Was Mr Drake’s evidence fresh?

  1. It seems Mr Price was aware of the suggestion that Mr McCreath had made an allegedly false statement about him before his trial.  During the course of his evidence Mr Price said:

    … another chap [had] come up to me in [prison], he [said] to me you know, “McCreath told me he was going to set you up.”

The issue was shut down by defence counsel.  But consistent with that reference in Mr Price’s evidence, Mr Drake said that before the trial he had told Mr Price that Mr McCreath might give evidence against him.

  1. Further, the tone of the letters written by Mr Drake to Mr Price following the trial suggests Mr Drake had prior knowledge that Mr McCreath was going to give evidence against Mr Price.  It is consistent with both Mr Drake and Mr Price having been aware of that issue prior to trial. 

  2. With reasonable diligence, Mr Price could have had Mr Drake called as a witness at his trial.  He had the opportunity to raise the matter with his counsel and to call Mr Drake if it was thought that might assist him.  However, despite it not being fresh, if the evidence had otherwise been credible and sufficiently cogent, we would have admitted it in the interests of justice. 

Was the evidence credible?

  1. More fundamentally, we do not accept Mr Drake’s evidence is credible.  Mr Drake has a significant criminal history with, in excess of 80 convictions, including several for dishonesty.  Further, as Detective Hauschild highlighted in his affidavit, on a number of occasions Mr Drake has attempted to conceal or destroy evidence and given false details to the police. 
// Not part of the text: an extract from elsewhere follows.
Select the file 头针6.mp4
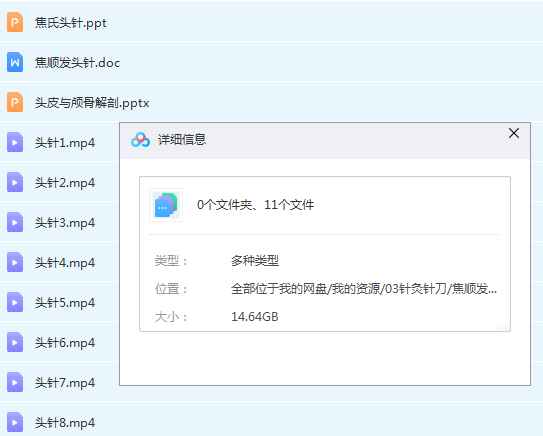click(x=65, y=343)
  2. During cross-examination Mr Drake declined to answer when the proposition was put to him by Mr Barr that he had in the past attempted to have others give false accounts in order to improve his position or avoid criminal liability.  The evidence of recorded calls made by Mr Drake suggested strongly that he had tried to have associates make false statements or affidavits on his behalf to provide a defence to the charges he faced at the time.  While Mr Drake was within his rights not to answer the question, the Court is entitled to (and does) draw an adverse inference from his refusal to answer those questions. 
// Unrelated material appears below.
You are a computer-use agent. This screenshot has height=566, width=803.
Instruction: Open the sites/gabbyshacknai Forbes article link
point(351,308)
  3. Next, Mr Drake candidly admitted that he had in the past given false details and information to pretend calls he was receiving were from a lawyer in order to avoid having the calls recorded. 

  4. Finally, although Mr Drake did not accept it, his letters to Mr Price could be open to the interpretation that he was offering to give evidence to help Mr Price out, as opposed to coming forward to tell the truth.

  5. Mr Drake was not a credible witness. 

Was the evidence cogent?  

  1. Nor was Mr Drake’s evidence at all cogent.  It was not a convincing answer to Mr McCreath’s evidence.  As Mr Barr submitted, if Mr Drake had been called the defence would have been inviting the jury to rely on Mr Drake’s evidence about the cell mate discussions he had with Mr McCreath but urging them to reject Mr McCreath’s evidence about his cellmate discussions with Mr Price.  The jury would have been drawn into a battle of credibility between the two which is unlikely to have assisted the defence.  In the absence of Mr Drake’s evidence, the focus at trial was properly on Mr McCreath and the defence’s robust attack on his credibility. 

  2. The evidence of Mr Drake does meet the tests for admissibility.  We put it to one side.

Directions 

  1. The Judge dealt with the warning regarding Mr McCreath’s evidence as follows:

    [86]     The next thing I want to say to you is a caution about the cell mate confession.  Mr Mansfield spent some time both criticising the fact that the Crown called Mr McCreath and urging you that you couldn’t believe a word of it.  And I give you these cautions.  You should look at his evidence with care and a number of factors arise because of the circumstances.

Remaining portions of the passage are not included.